(Dataset records)
====================

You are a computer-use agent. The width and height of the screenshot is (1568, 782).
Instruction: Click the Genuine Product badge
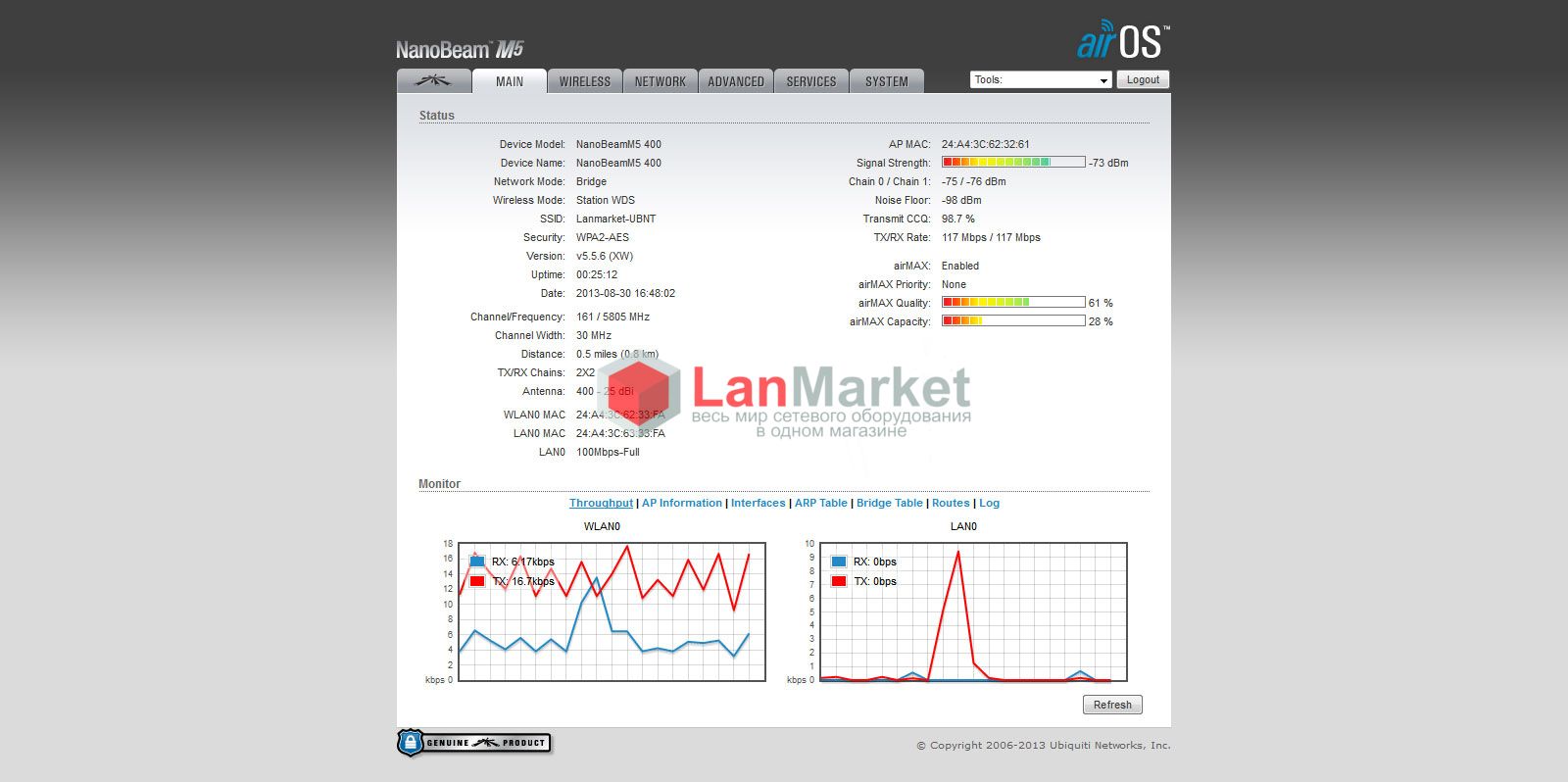pos(474,743)
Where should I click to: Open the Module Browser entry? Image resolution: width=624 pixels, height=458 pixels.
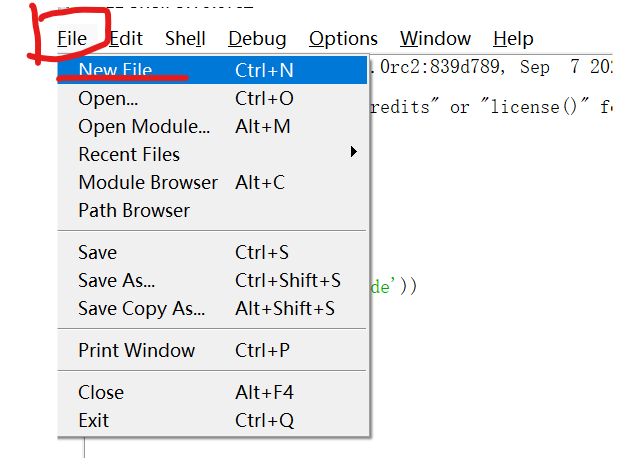(147, 182)
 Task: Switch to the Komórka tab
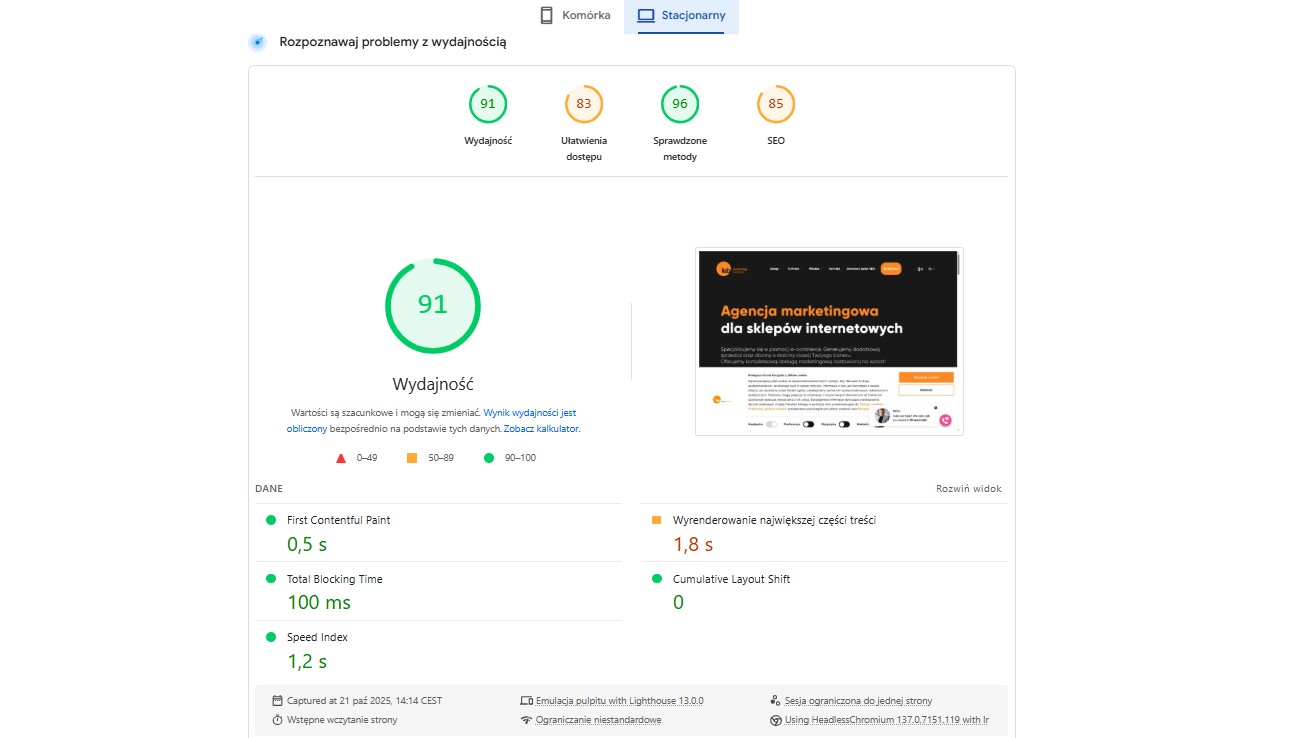[x=574, y=16]
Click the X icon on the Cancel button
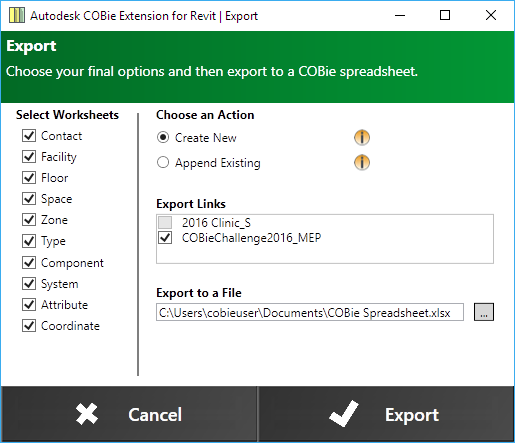Viewport: 515px width, 443px height. (x=87, y=414)
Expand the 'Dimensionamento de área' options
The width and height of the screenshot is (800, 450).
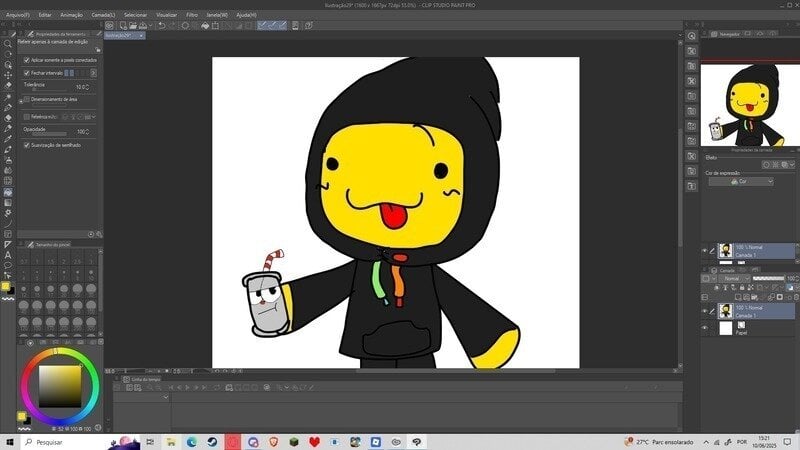(x=20, y=100)
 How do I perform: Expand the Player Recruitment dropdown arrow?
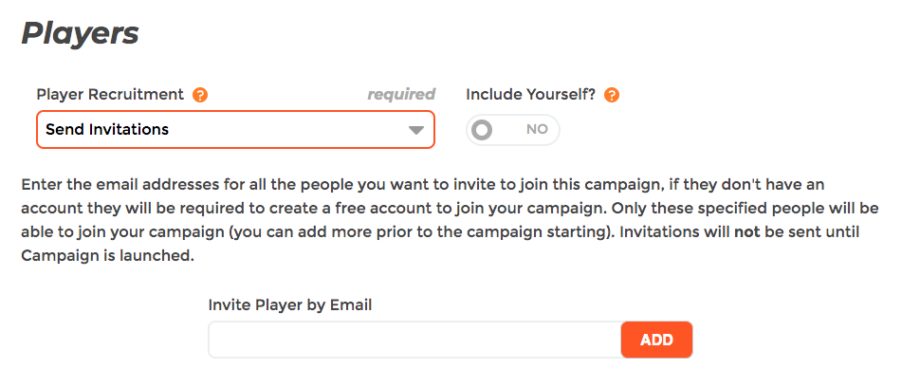[416, 130]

====================

Problem to work on –
Could the entries above be retyped exactly, with the pictures left out?

Solution –
You are a computer-use agent. The width and height of the screenshot is (1568, 782).
Instruction: Click the Genuine Product badge
pos(474,743)
Where should I click to: Open the Module Browser entry? Image resolution: width=624 pixels, height=458 pixels.
(147, 182)
 Task: Switch to the Komórka tab
[x=574, y=16]
Click the X icon on the Cancel button
Viewport: 515px width, 443px height. (x=87, y=414)
Expand the 'Dimensionamento de área' options
The width and height of the screenshot is (800, 450).
(x=20, y=100)
 How do I perform: Expand the Player Recruitment dropdown arrow?
[416, 130]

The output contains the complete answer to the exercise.